I’m looking for way to generate 3D noise that can be applied to a material and sampled at specific points through C++ and/or BP. My approach is similar to this dynamic physical ocean, but I want to sample opacity based on world position rather that z displacement based on xy position. The author of that technique had limited success with render target lookups, but found it to be too slow to be practical. So I’d hoped to emulate his latter approach, running same logic on both CPU and GPU. I’ve found Perlin, simplex, and gradient noise all capable of creating the cloudy visual effect I’m after.

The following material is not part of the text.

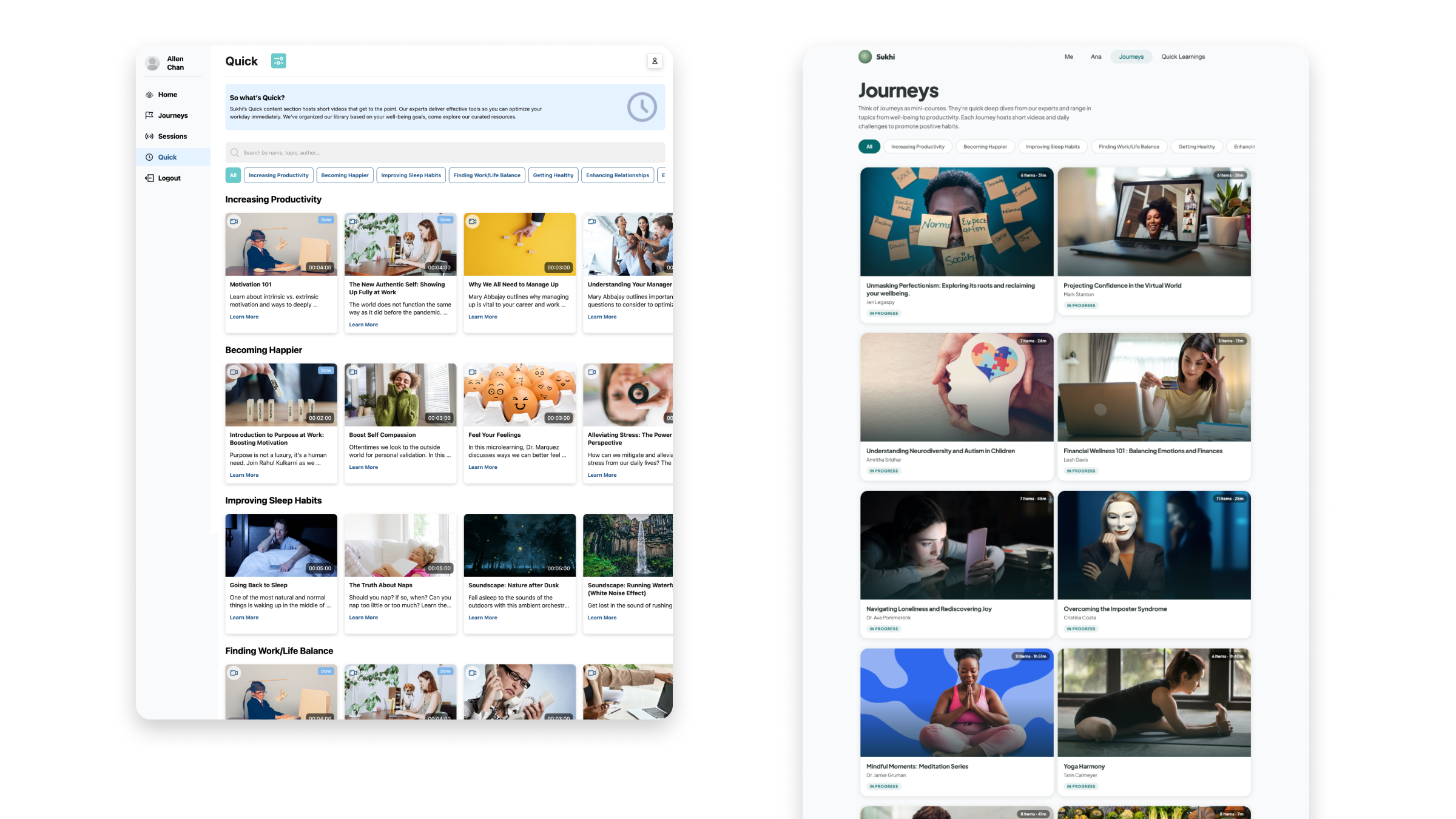Screen dimensions: 1456x819
Task: Click the Sessions broadcast icon
Action: (x=149, y=136)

While I’ve been able to generate matching noise on the GPU between shaders and material nodes, and on the CPU between C++ and BP, I get different results where the logic, and even the code(in the case of c++ and shaders) is identical.
For example, the simplex shader I’m using has code like:
float mod289(float x) {
return x - floor(x/289) * 289.0;
}
float permute(float x) {
return mod289(
x*x*34.0 + x
);
}
While permute(111.1) spits out 152.25 in C++ and 152.22 in the material editor, permute(permute(111.1)) spits out 171.375 and 237.154 respectively.

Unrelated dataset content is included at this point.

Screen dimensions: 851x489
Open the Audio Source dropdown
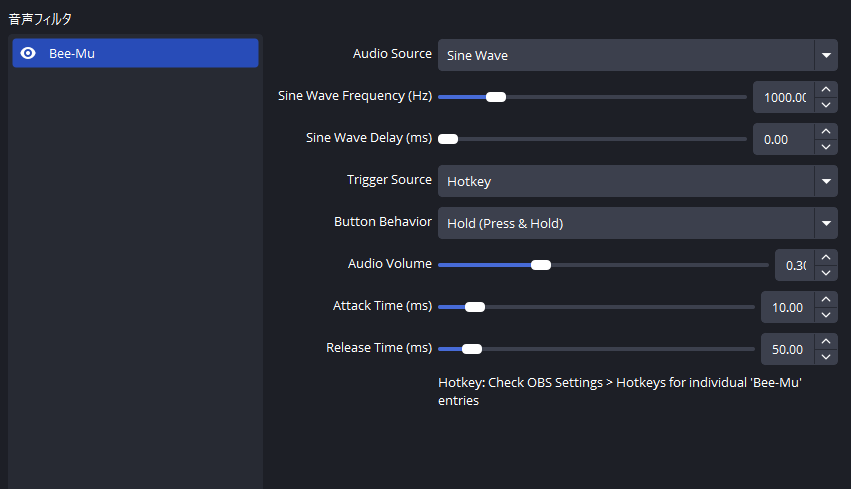[637, 55]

I’m new to C++ and shaders, so I’m wondering if any more experienced coders have dealt with floating point issues like this. Are there any methods I can use, or extra steps I can take to produce somewhat similar results, without destroying the visual effect? I tried adjusting precision by dropping digits at different points to make them match better, but it quickly results in blockyness and strange artifacts.